Entries taken from a collection
+ + +
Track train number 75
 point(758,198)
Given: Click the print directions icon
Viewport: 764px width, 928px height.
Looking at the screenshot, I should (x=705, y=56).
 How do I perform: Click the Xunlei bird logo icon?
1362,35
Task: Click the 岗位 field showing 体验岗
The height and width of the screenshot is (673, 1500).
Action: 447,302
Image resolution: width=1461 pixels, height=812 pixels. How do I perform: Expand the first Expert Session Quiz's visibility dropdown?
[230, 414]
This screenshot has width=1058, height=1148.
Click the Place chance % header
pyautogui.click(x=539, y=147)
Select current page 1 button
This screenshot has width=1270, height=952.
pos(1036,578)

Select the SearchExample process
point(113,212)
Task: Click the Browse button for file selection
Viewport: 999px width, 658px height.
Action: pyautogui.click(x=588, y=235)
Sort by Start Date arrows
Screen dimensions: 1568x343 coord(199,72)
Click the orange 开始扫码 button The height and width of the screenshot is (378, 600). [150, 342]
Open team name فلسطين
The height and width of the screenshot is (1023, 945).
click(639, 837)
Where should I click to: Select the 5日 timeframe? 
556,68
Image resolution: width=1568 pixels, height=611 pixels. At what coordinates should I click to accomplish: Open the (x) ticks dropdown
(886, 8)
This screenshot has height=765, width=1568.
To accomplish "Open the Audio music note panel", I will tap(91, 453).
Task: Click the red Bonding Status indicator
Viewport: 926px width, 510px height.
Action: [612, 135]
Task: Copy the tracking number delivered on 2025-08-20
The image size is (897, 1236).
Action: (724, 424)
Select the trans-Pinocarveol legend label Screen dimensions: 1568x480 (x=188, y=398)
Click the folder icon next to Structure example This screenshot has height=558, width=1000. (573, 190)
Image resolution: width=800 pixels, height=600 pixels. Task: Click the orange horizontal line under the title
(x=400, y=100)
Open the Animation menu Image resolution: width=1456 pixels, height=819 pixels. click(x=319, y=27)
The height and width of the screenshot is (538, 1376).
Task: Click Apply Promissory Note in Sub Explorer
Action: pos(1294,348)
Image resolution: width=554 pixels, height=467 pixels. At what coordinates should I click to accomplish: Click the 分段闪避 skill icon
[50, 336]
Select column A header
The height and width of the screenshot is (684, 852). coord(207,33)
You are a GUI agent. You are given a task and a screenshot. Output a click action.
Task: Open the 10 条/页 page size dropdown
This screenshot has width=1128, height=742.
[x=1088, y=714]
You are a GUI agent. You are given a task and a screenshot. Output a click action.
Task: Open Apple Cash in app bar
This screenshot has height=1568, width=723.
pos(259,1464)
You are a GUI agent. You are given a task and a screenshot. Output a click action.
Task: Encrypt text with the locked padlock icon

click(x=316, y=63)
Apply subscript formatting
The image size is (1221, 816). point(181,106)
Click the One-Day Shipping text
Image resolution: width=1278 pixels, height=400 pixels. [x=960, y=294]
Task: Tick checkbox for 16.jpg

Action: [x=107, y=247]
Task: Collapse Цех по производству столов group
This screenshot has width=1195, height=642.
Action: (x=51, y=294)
+ + +
> **Problem to work on**
Using the records given above, list every line that includes the word "page".

> **Result**
Select current page 1 button
Task: Open the 10 条/页 page size dropdown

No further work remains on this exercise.